His "interviews" with various scientists and archeologists are another matter -- particulary one with a young archeologist (below) who tells the filmmaker that he used to be a circus performer (talk about an unusual change of career!). When, later, he tries to explain how and why he sometimes must stay away from the cave, the film for a moment takes on some the mystery and allusiveness (allusivity?) that the filmmaker so loves.
Which brings us to his narration of the movie, which -- were the movie's subject not so damned interesting -- would be the deal-breaker here. Herzog loves his own narrations (he write 'em and speaks 'em), and perhaps the sound of his own voice, which, when they work -- Grizzly Man, The White Diamond -- can do wonders. When they do not -- The Wild Blue Yonder and now this "Cave" -- his films come closer to ridiculous than sublime. There is so much pompous babbling here (did someone feel the need to expand the film to a full 90 minutes?) that you can only wonder that no one close to the filmmaker had the balls to say, "Werner, shut the fuck up!" Well, allow me.
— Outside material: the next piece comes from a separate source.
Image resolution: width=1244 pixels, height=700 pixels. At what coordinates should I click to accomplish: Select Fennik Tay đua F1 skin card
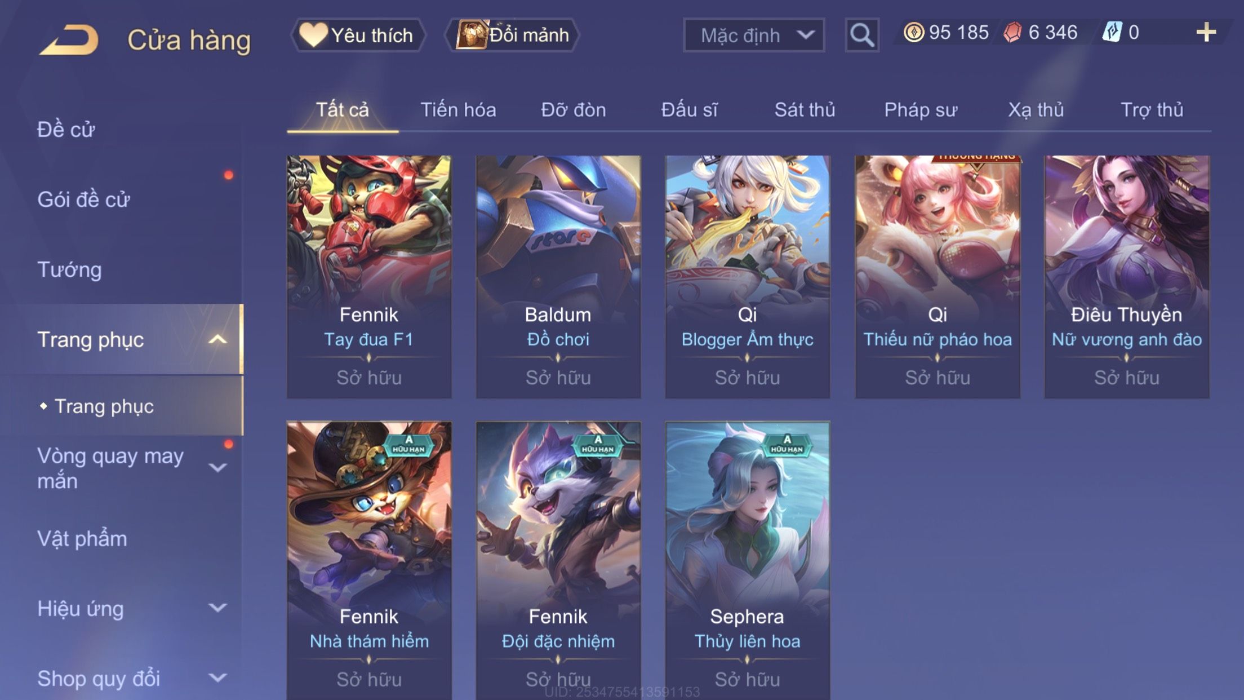pyautogui.click(x=369, y=277)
From the film's romanticized, semi-pompous/cliched title (Whose dreams? Who forgot 'em? Who cares?) to his meanderings on "What exactly took place here? Only the paintings could tell us." Well, no they couldn't because painting can't talk. We're going to have to interpret and extrapolate and maybe simply guess, Werner, just like always, when we make "history" out of "art." Does this man have a need to to create something faintly religious from all of this? Perhaps. Calling this art the "beginning of the modern human soul " seems weird enough, but by the time (film's finish) when the guy begins imagining (at least I think this is imagination) a nearby hot springs complete with albino alligators (as art critics, yet!), the jig is most definitely up.
The audience I sat with during the screening were respectfully silent throughout (some may have been sleeping), but when you see the movie (if you're a cave-art/history buff, you certainly will), you have my permission to giggle now and then.
Cave of Forgotten Dreams, an IFC Films release (90 minutes and in 3-D, at some theaters) will open Friday, April 29, in New York City at the IFC Center (in 3-D) and the Lincoln Plaza Cinema (in 2-D). It will certainly be playing elsewhere around the country, but unlike most films from IFC, this one will not be available via VOD (for the time being, at least).